Diaz further echoes the need for store and salon owners to have designated sections for men’s products, with subcategories for hair care, beauty and skin care. He warns not to group men’s shampoos with women’s shampoos just for the sake of saving space. “As I used to work retail and built displays, I understand the need for schematics. However, when catching certain fish, you use certain bait,” he says. “We need to be intentional in our displays and have a real men’s section–not just a sign or a shelf with a few products. We obviously see the growth and need for men’s products, but let’s capitalize on it by making it easier and more accessible.” The bottom line? If store and salon owners really want to grow their men's grooming business, they have to commit and invest in making a viable area designed specifically with men in mind.

The 18.21 Man Made brand sets itself apart with elevated designs that inspire men to update their grooming routine. Del Solar says that in addition to eye-catching packaging, men’s products should be displayed at eye level so men feel welcome in that retail space. Some products should even be made available near checkout to inspire an impulse buy that may lead to better self-care habits down the road. Of course, the added sales on top of barbering services can help increase a salon's profits.

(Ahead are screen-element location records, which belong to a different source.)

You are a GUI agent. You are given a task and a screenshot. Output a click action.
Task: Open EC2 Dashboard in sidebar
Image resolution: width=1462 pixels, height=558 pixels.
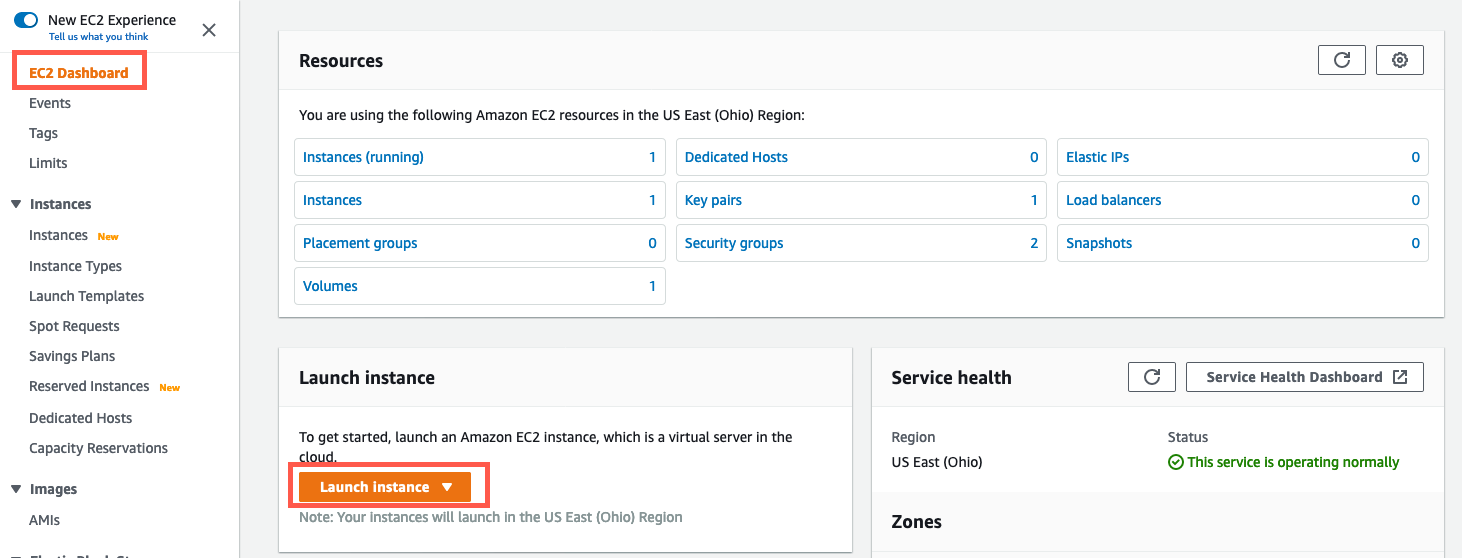point(79,73)
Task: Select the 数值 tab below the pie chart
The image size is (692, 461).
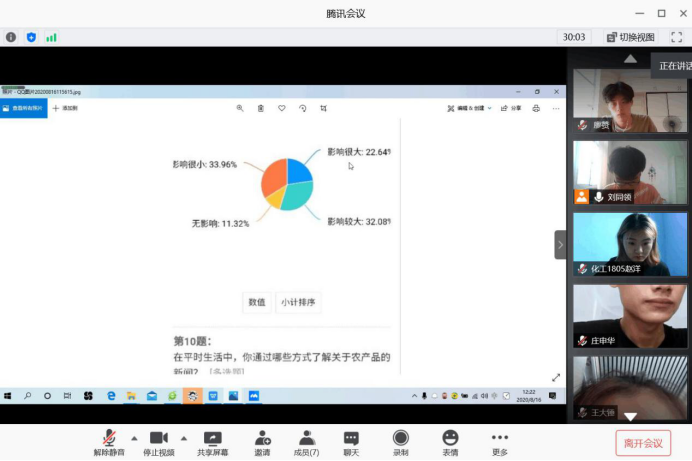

“New money happens anytime you can make a dollar today that you did not make yesterday,” del Solar says. “If you add new men’s products to your retail mix, and a man comes into the shop with his girlfriend and sees them, they will become enthusiastic because there is something for them that is new and different. This adds to the bottom line.”
He also suggests that salons integrate products with a “cool factor,” and to stock niche brands that your competitors lack. The goal is to signal to customers that you want to help improve their self-esteem with customized solutions.

No matter how your store or salon appeals to this growing customer base, one thing is clear: Men’s grooming products will boost your bottom line!